We now discuss some issues related to the DenseAP architceture.

Density Re-visited: The density of DAP deployments affects the performance of DenseAP. This raises some important questions that need to be addressed, (i) Where should the DAPs be placed? (ii) Is there a point at which adding more DAPs to the system can hurt performance? (iii) How do we determine the minimum necessary density for a required level of service in a given environment? Guidelines developed for traditional WLANs offer little help in answering these questions, since they are generally developed with an aim of using as few APs as possible while maximizing the coverage area. Question (i) In our current testbed, we distributed the DAPs roughly uniformly in the given area. However, it may be beneficial to deploy more DAPs near ``hotspots'' such as conference rooms. We are studying this question further. For (ii), thus far, we have demonstrated exploiting density to yield higher gains in capacity. However, with only a finite number of channels and no power control, we expect the benefits from density to diminish beyond a certain point. Mhatre et al. [19] have presented a closed form solution for optimal AP density by varying the CCA threshold, and we are working on validating it on our testbed. To address (iii), we can integrate DAIR [8] with DenseAP to automatically determine RF Holes, i.e. regions with no coverage.
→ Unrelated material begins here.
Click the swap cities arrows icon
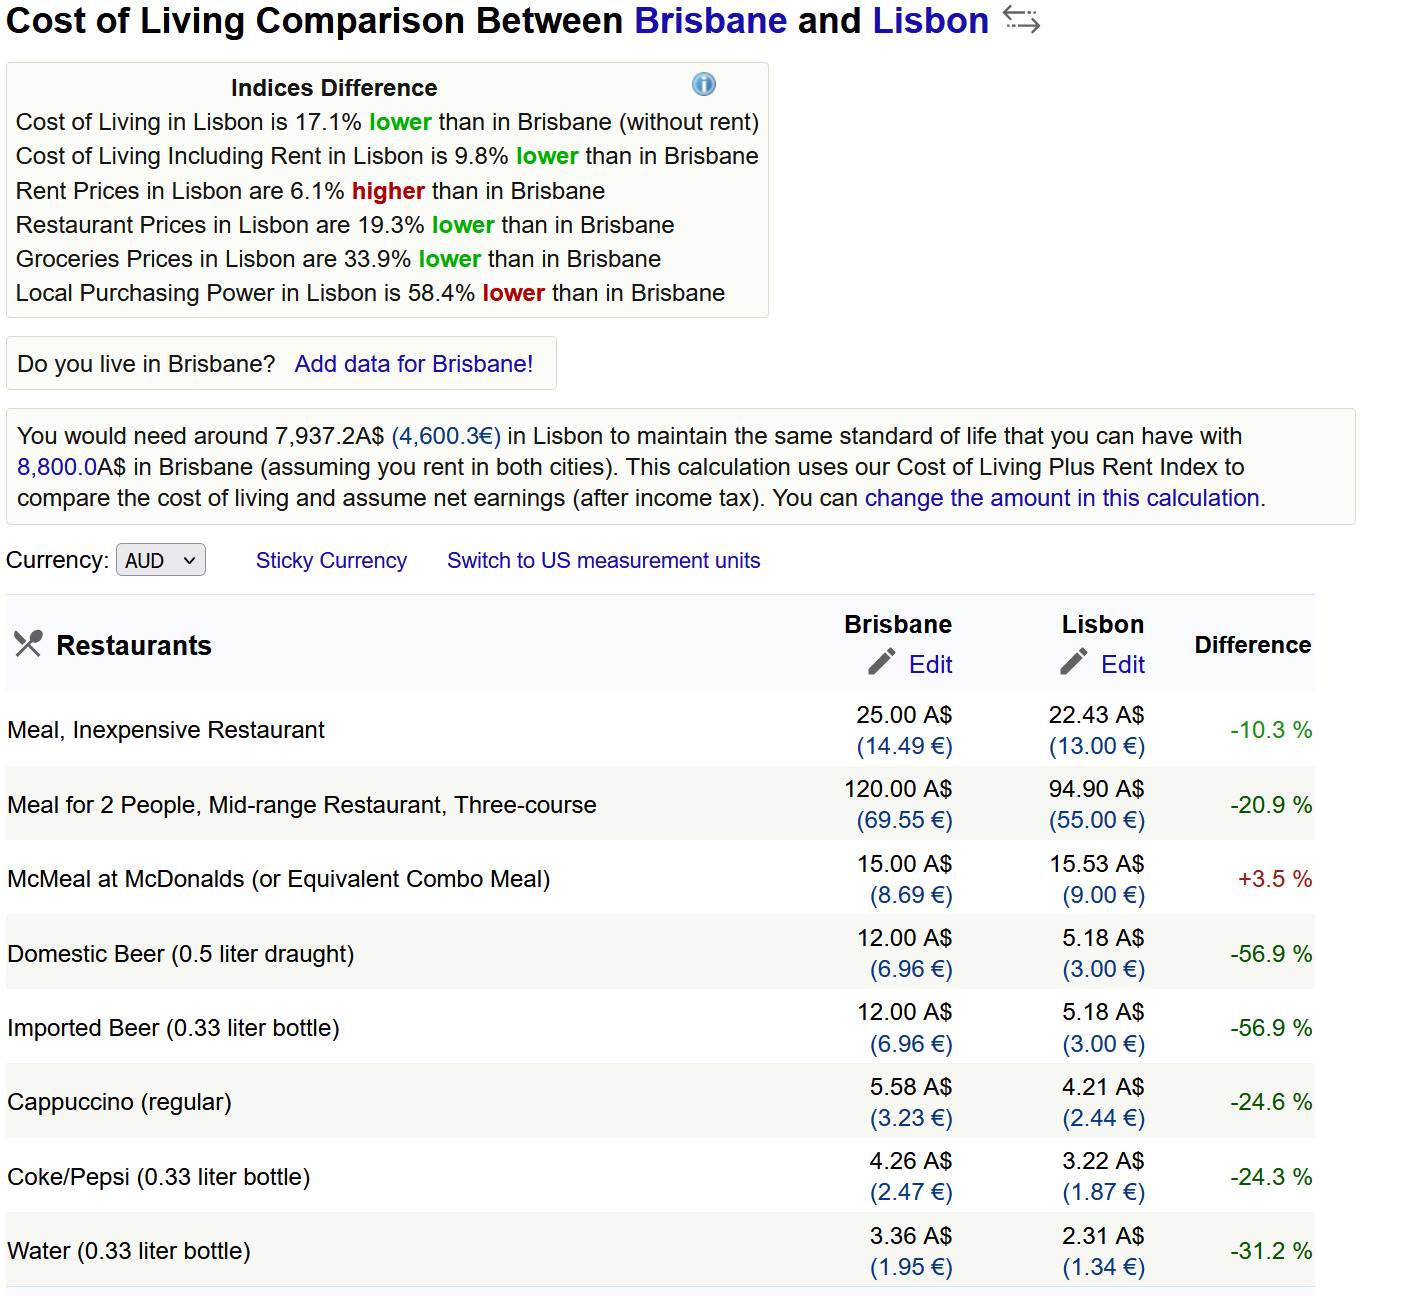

Hidden Terminal: The DenseAP system might exacerbate the hidden terminal problem due to a greater number of parallel transmissions. We have not noticed this effect in our testbed where all DAPs interfere with each other. However, hidden terminals might be a concern in larger testbeds. We are expanding our deployment to investigate this issue in detail. However, our preliminary insight is that the hidden terminal problem might not be severe in the DenseAP scenario because of the capture effect [17]. In a dense deployment of DAPs, the clients are generally located very close to the DAPs they are associate with. Furthermore, the signal in the 5 GHz band fades rapidly in indoor environments thereby reducing the interference from far-away transmitters. Therefore, we expect the capture effect to reduce the impact of hidden terminal problems.

Spatial Reuse of Channels: When assigning a channel to a DAP, our algorithm can take into account the load on all available channels. The load includes background noise, as well as traffic generated by other DAPs. Thus, we achieve spatial re-use whenever possible. Our algorithm, however, is not optimized to maximize spatial re-use.

Co-existence with Other Wi-Fi Networks: Since we can take the load on a channel into account while assigning channels to DAPs, it is easy to see that DenseAP can co-exist with other Wi-Fi networks. For example, if a nearby network is generating heavy traffic on a particular channel, the DenseAP system can detect it, and avoid assigning that channel to DAPs that are likely to be affected by that network.

What is the Ideal Client-AP Assignment?: The ideal client-AP assignment depends on several issues, including traffic, background noise and environmental factors that affect radio signal propagation. Currently, the DenseAP algorithm ignores the impact of hidden terminal issues, and focuses on avoiding problems such as rate anomaly and AP overloading. We make no claims that our algorithm is optimal. In future, we plan to study the optimality of our algorithm using simulations.